Aqueous extract of Artemisia iwayomogi Kitamura attenuates cholestatic liver fibrosis in a rat model of bile duct ligation

► WAI reduced BDL-induced serum bilirubin, AST, ALT, MDA, and liver hydroxyproline. ► WAI restored BDL-induced depletion of GSH content and GSH-px activity. ► WAI suppressed gene and protein expression of fibrogenic factors, including hepatic α-SMA, PDGF, and TGF-β. Cholestatic liver fibrosis, characterized by excessive accumulation of extracellular matrix (ECM) proteins, is associated with bile acid-induced oxidative stress and lipid peroxidation. We evaluated the therapeutic or protective effect of an aqueous extract of Artemisia iwayomogi Kitamura (WAI) in a rat bile duct ligation (BDL)-induced hepatic fibrogenesis model. After BDL, rats were treated once daily with 25 or 50mg/kg of WAI for 2weeks. The serum bilirubin, aspartate transaminase, alanine transaminase, malondialdehyde, and liver hydroxyproline levels were drastically increased in the BDL group. WAI administration significantly reduced these markers and restored BDL-induced depletion of glutathione content and glutathione peroxidase activity.
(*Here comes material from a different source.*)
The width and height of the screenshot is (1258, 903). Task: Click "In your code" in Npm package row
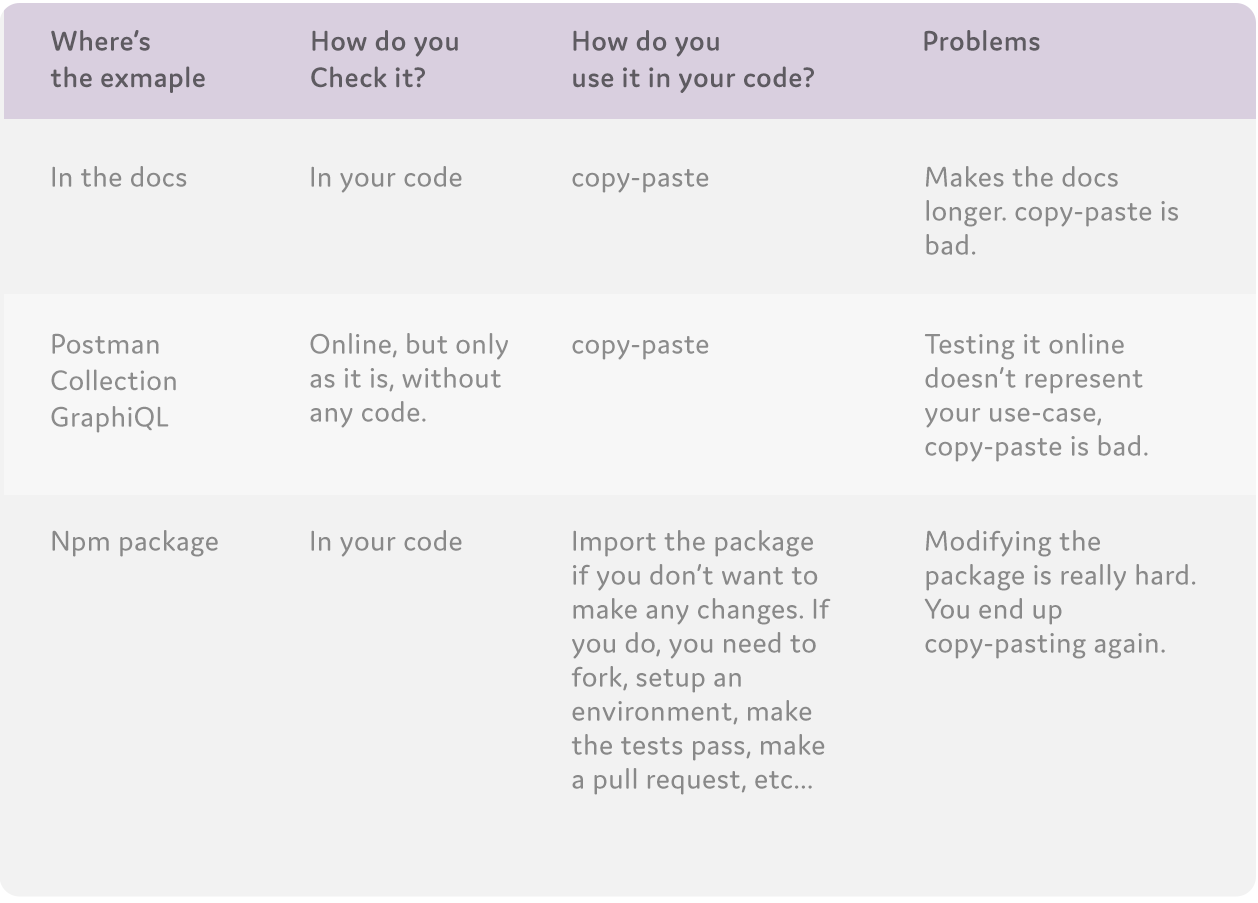click(x=385, y=542)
Cholestatic liver injury and collagen deposition were markedly attenuated by WAI treatment, and these changes were paralleled by significantly suppressed gene and protein expression of fibrogenic factors, including hepatic alphasmooth muscle actin, platelet-derived growth factor, and transforming growth factor β. Our data suggest that WAI may have antifibrotic properties via both improvement of antioxidant activities and inhibition of ECM protein production in the rat model of BDL.